The Istanbul Naval Museum (Turkish: İstanbul Deniz Müzesi) is a national naval museum, located in the Beşiktaş district of Istanbul, Turkey. It was established in 1897 by the Ottoman Minister of the Navy (Bahriye Nazırı) Bozcaadalı Hasan Hüsnü Pasha.

The museum contains an important collection of military artifacts pertaining to the Ottoman Navy. In the maritime field, it is Turkey's largest museum, with a great variety of collections. Around 20,000 pieces are present in its collection, including the late 16th or early 17th century Ottoman galley known as Tarihi Kadırga, built in the period between the reigns of Sultan Murad III (1574–1595) and Sultan Mehmed IV (1648–1687), as evidenced by AMS radiocarbon dating and dendrochronological research. She is the only surviving original galley in the world, and has the world's oldest continuously maintained wooden hull.

Being connected to the Turkish Naval Forces Command, it is also the country's first military museum.
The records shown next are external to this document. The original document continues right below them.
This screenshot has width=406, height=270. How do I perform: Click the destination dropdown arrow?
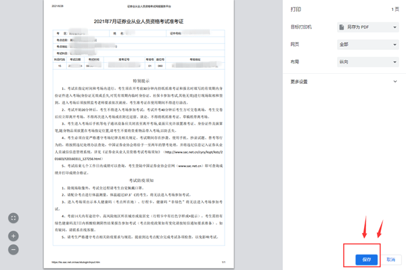tap(394, 27)
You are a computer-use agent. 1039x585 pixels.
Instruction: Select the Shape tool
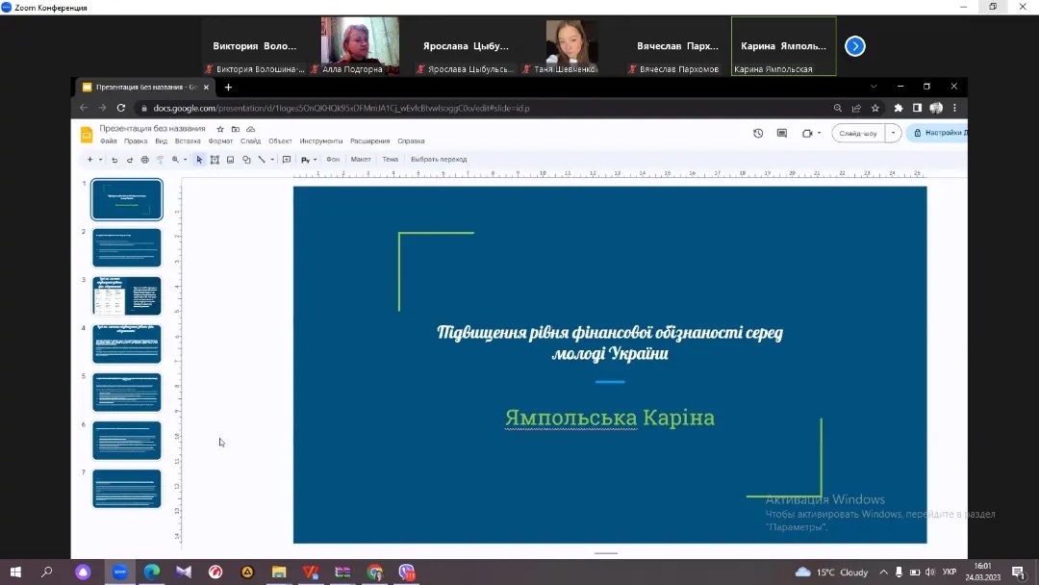pyautogui.click(x=246, y=160)
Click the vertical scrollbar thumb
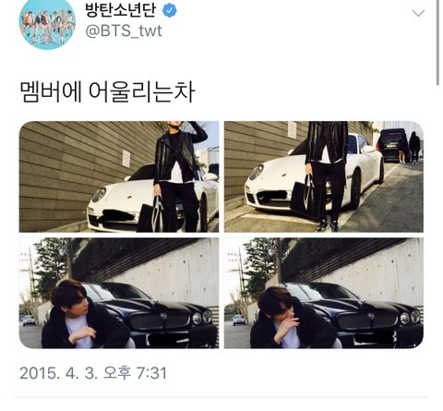Image resolution: width=443 pixels, height=411 pixels. (437, 42)
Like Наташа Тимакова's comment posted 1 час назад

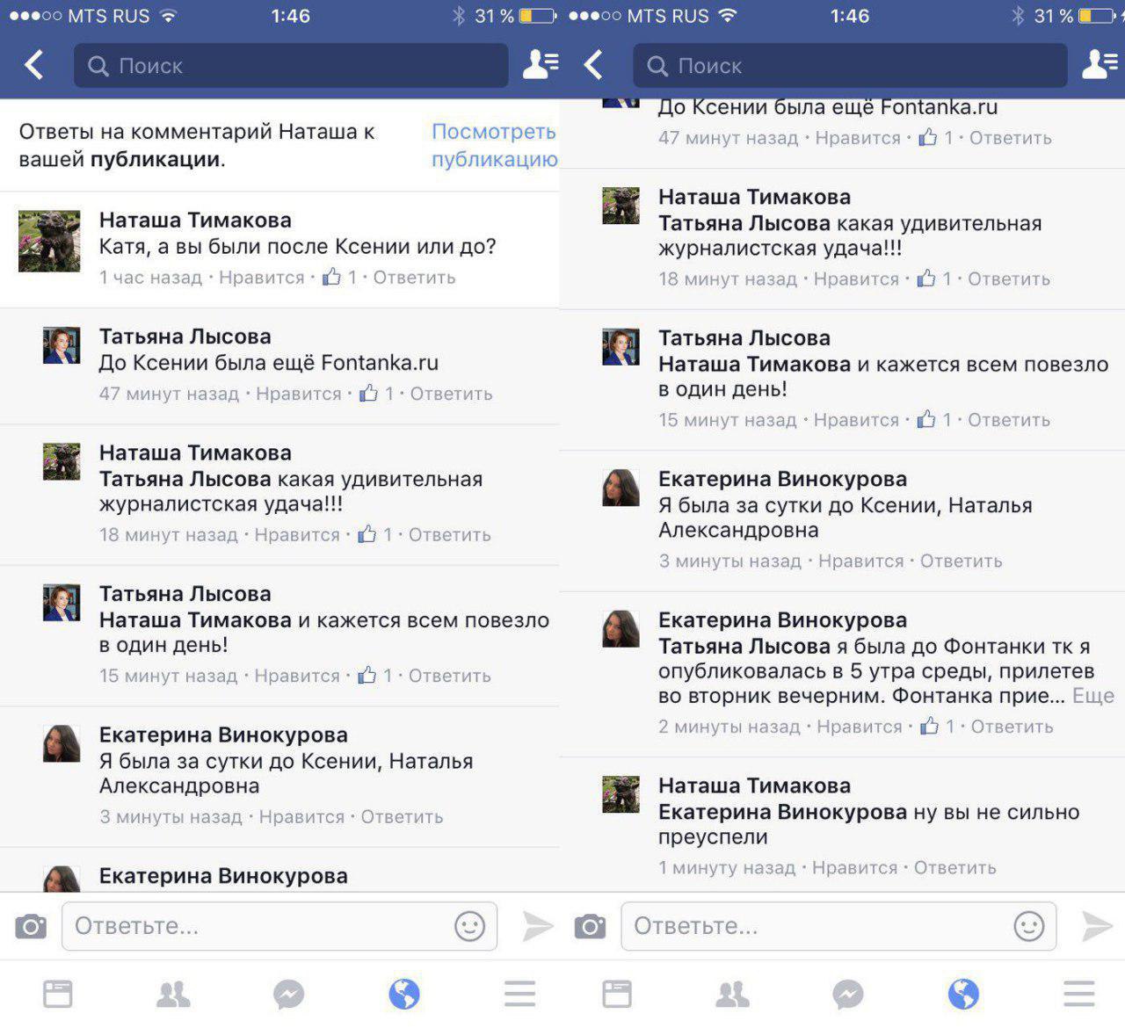click(x=261, y=278)
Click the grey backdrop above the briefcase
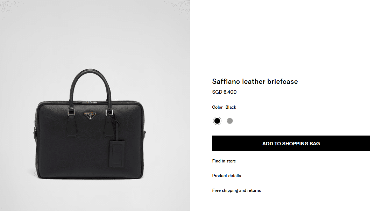The height and width of the screenshot is (211, 383). [x=95, y=34]
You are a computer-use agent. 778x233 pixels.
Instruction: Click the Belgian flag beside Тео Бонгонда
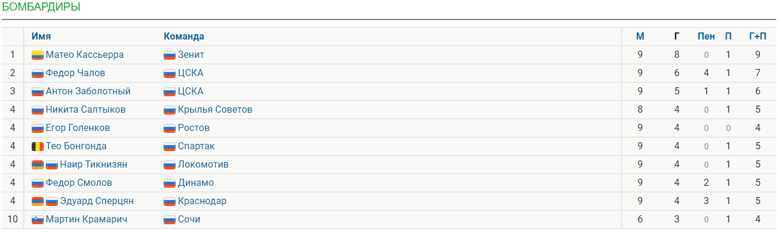[x=38, y=146]
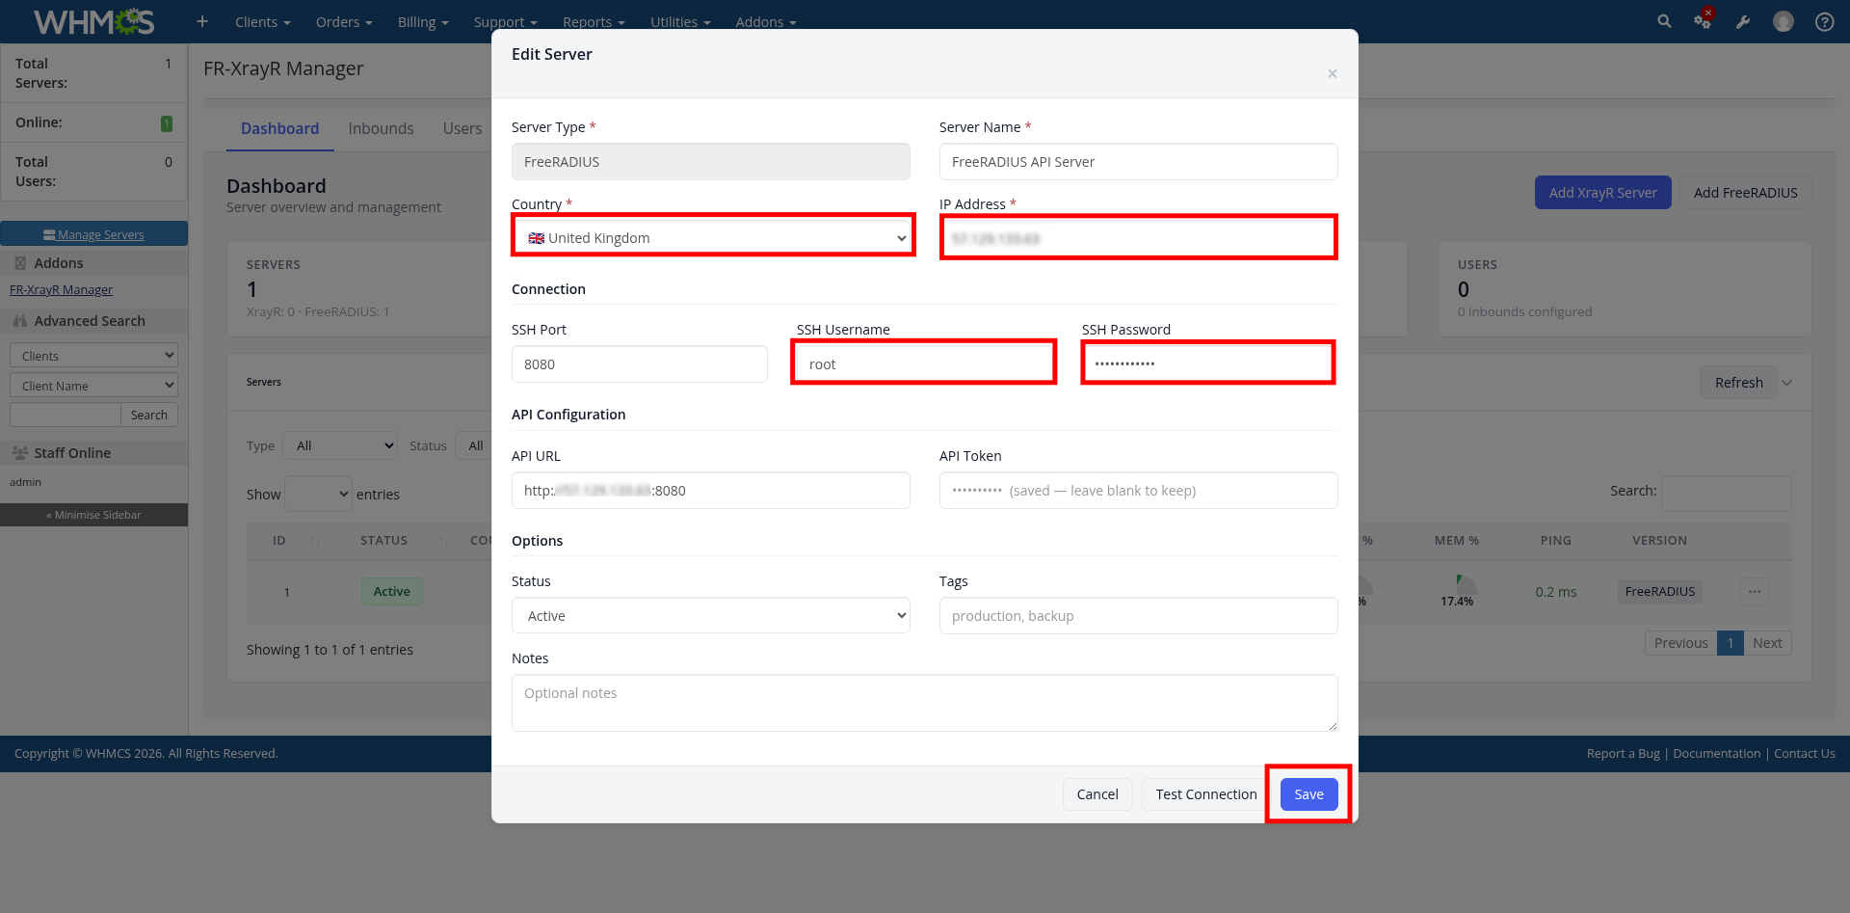Open the Billing menu
The width and height of the screenshot is (1850, 913).
pos(423,22)
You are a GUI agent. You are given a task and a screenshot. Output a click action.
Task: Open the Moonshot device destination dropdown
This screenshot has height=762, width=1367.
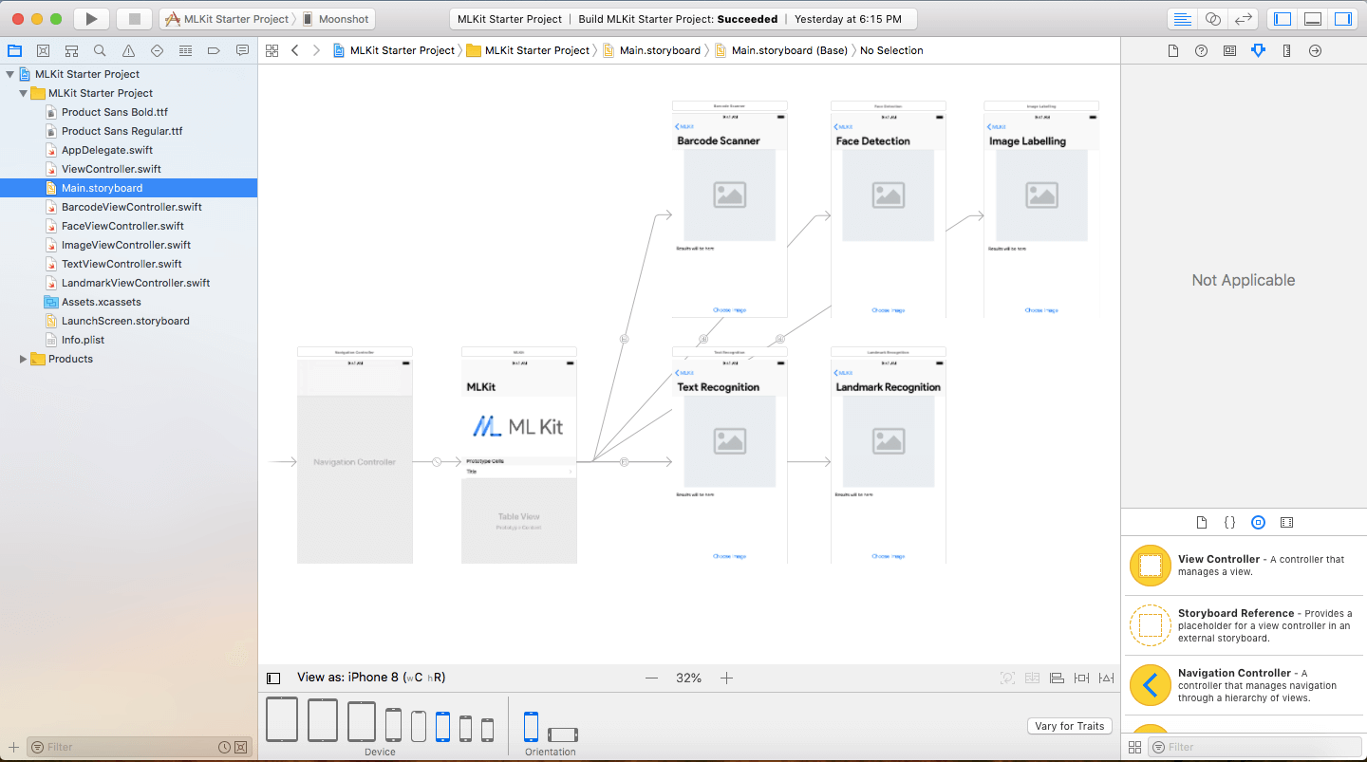point(337,19)
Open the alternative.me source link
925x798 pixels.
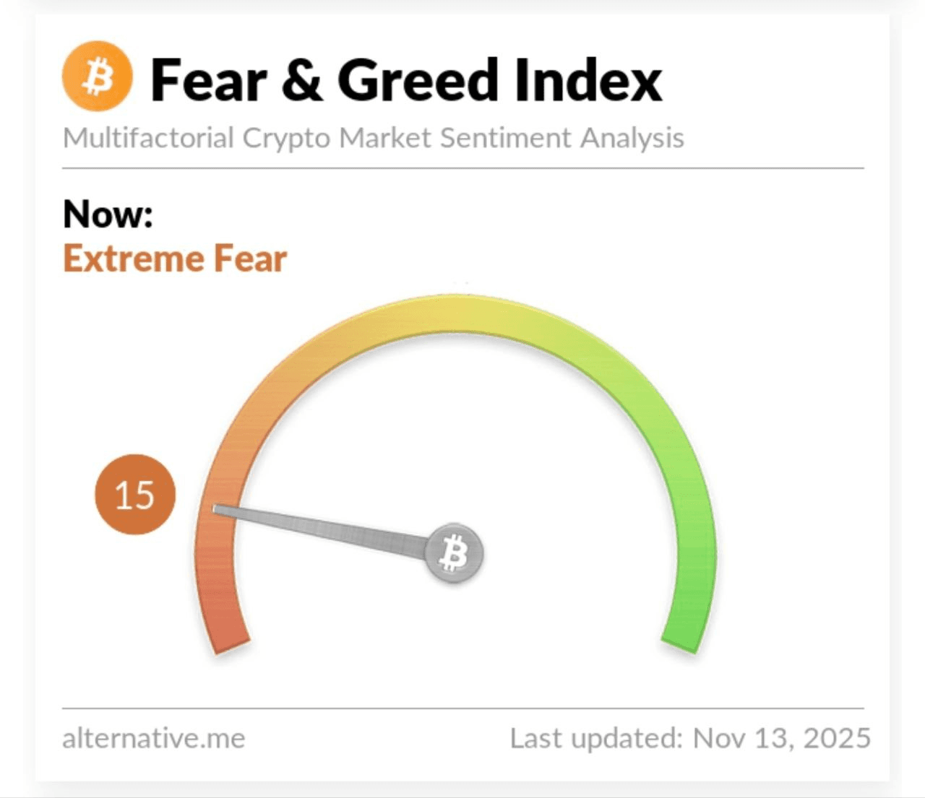(154, 738)
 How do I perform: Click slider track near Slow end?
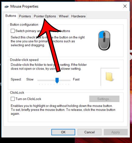pos(40,80)
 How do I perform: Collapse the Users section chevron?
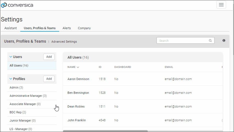[11, 57]
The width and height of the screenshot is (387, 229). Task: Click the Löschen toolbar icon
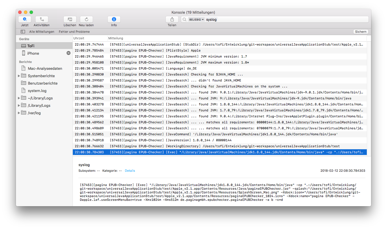[70, 19]
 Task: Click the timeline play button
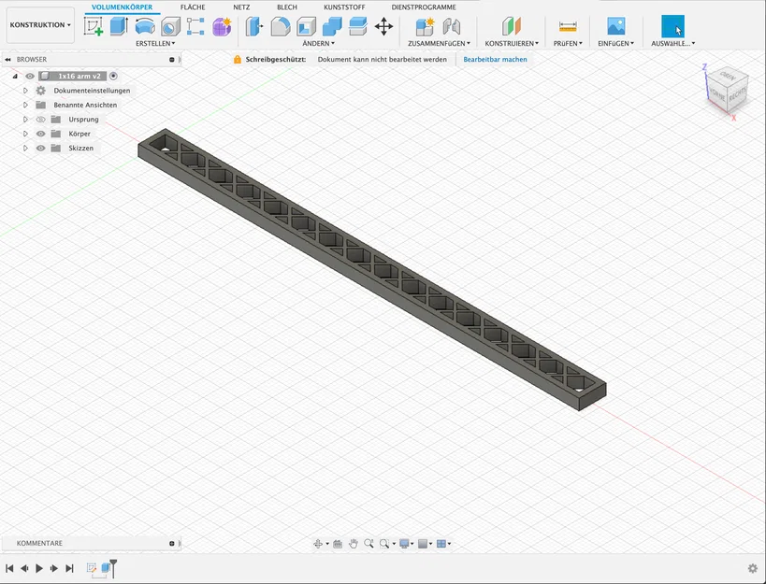(39, 568)
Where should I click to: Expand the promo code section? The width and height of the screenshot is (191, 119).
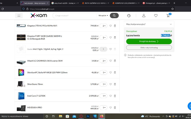tap(149, 24)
In the early 21st century a new exhibition building was constructed. The construction began in 2008, and the building was reopened on October 4, 2013. It has two floors above ground level and one basement floor, all covering .

The basement consists of diverse items like figureheads, ornaments of naval ships, ship models, and pieces of the Byzantine chain that was used for blocking the entrance of the Golden Horn during the Ottoman conquest of Constantinople (Istanbul) in 1453. In the first and second floors, a large number of imperial and other caïques are exhibited.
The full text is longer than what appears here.